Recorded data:
[Start of section]

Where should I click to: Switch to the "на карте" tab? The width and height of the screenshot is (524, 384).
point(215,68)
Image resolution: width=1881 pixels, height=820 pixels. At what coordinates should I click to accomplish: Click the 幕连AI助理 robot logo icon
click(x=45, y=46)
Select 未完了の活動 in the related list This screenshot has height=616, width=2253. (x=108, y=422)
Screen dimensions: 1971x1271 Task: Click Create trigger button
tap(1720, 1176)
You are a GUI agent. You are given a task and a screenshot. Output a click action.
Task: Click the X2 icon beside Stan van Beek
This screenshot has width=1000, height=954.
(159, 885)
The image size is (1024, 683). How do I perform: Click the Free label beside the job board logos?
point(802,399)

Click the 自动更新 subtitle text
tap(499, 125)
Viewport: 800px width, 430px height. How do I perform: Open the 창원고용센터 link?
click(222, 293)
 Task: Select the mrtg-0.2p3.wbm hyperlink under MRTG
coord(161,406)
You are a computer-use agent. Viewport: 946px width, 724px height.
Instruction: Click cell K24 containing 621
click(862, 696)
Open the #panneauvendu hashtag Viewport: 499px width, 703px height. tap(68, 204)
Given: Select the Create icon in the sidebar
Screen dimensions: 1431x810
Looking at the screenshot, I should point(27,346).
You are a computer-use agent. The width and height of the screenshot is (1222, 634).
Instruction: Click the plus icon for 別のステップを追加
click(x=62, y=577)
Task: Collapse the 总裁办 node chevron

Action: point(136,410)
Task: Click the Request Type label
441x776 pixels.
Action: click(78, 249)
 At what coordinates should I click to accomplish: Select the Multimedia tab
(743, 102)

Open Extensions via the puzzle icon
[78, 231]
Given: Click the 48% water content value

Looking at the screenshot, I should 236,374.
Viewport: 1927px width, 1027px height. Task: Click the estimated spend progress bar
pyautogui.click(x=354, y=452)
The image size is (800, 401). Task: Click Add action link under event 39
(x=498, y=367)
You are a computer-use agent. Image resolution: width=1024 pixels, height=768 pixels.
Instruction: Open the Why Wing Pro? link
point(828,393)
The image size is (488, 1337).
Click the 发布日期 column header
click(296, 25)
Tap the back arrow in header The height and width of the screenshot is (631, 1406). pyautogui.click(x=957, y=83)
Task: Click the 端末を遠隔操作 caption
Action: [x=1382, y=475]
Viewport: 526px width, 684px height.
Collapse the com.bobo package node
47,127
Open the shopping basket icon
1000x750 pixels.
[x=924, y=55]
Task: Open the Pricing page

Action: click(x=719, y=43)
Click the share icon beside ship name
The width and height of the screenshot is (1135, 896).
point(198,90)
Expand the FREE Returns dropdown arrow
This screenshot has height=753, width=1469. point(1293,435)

[End of section]

**Exercise objective:**
In full and word for word, restate the data.

**Solution to this exercise:**
Where should I click to: Switch to the "на карте" tab? The width and height of the screenshot is (524, 384).
point(215,68)
Image resolution: width=1881 pixels, height=820 pixels. At what coordinates should I click to accomplish: Click the 幕连AI助理 robot logo icon
click(x=45, y=46)
Select 未完了の活動 in the related list This screenshot has height=616, width=2253. (x=108, y=422)
Screen dimensions: 1971x1271 Task: Click Create trigger button
tap(1720, 1176)
You are a GUI agent. You are given a task and a screenshot. Output a click action.
Task: Click the X2 icon beside Stan van Beek
This screenshot has width=1000, height=954.
(159, 885)
The image size is (1024, 683). How do I perform: Click the Free label beside the job board logos?
point(802,399)

Click the 自动更新 subtitle text
tap(499, 125)
Viewport: 800px width, 430px height. How do I perform: Open the 창원고용센터 link?
click(222, 293)
 Task: Select the mrtg-0.2p3.wbm hyperlink under MRTG
coord(161,406)
You are a computer-use agent. Viewport: 946px width, 724px height.
Instruction: Click cell K24 containing 621
click(862, 696)
Open the #panneauvendu hashtag Viewport: 499px width, 703px height. tap(68, 204)
Given: Select the Create icon in the sidebar
Screen dimensions: 1431x810
Looking at the screenshot, I should point(27,346).
You are a computer-use agent. The width and height of the screenshot is (1222, 634).
Instruction: Click the plus icon for 別のステップを追加
click(x=62, y=577)
Task: Collapse the 总裁办 node chevron

Action: point(136,410)
Task: Click the Request Type label
441x776 pixels.
Action: click(78, 249)
 At what coordinates should I click to accomplish: Select the Multimedia tab
(743, 102)

Open Extensions via the puzzle icon
[78, 231]
Given: Click the 48% water content value

Looking at the screenshot, I should 236,374.
Viewport: 1927px width, 1027px height. Task: Click the estimated spend progress bar
pyautogui.click(x=354, y=452)
The image size is (800, 401). Task: Click Add action link under event 39
(x=498, y=367)
You are a computer-use agent. Image resolution: width=1024 pixels, height=768 pixels.
Instruction: Open the Why Wing Pro? link
point(828,393)
The image size is (488, 1337).
Click the 发布日期 column header
click(296, 25)
Tap the back arrow in header The height and width of the screenshot is (631, 1406). pyautogui.click(x=957, y=83)
Task: Click the 端末を遠隔操作 caption
Action: [x=1382, y=475]
Viewport: 526px width, 684px height.
Collapse the com.bobo package node
47,127
Open the shopping basket icon
1000x750 pixels.
[x=924, y=55]
Task: Open the Pricing page

Action: click(x=719, y=43)
Click the share icon beside ship name
The width and height of the screenshot is (1135, 896).
point(198,90)
Expand the FREE Returns dropdown arrow
This screenshot has height=753, width=1469. point(1293,435)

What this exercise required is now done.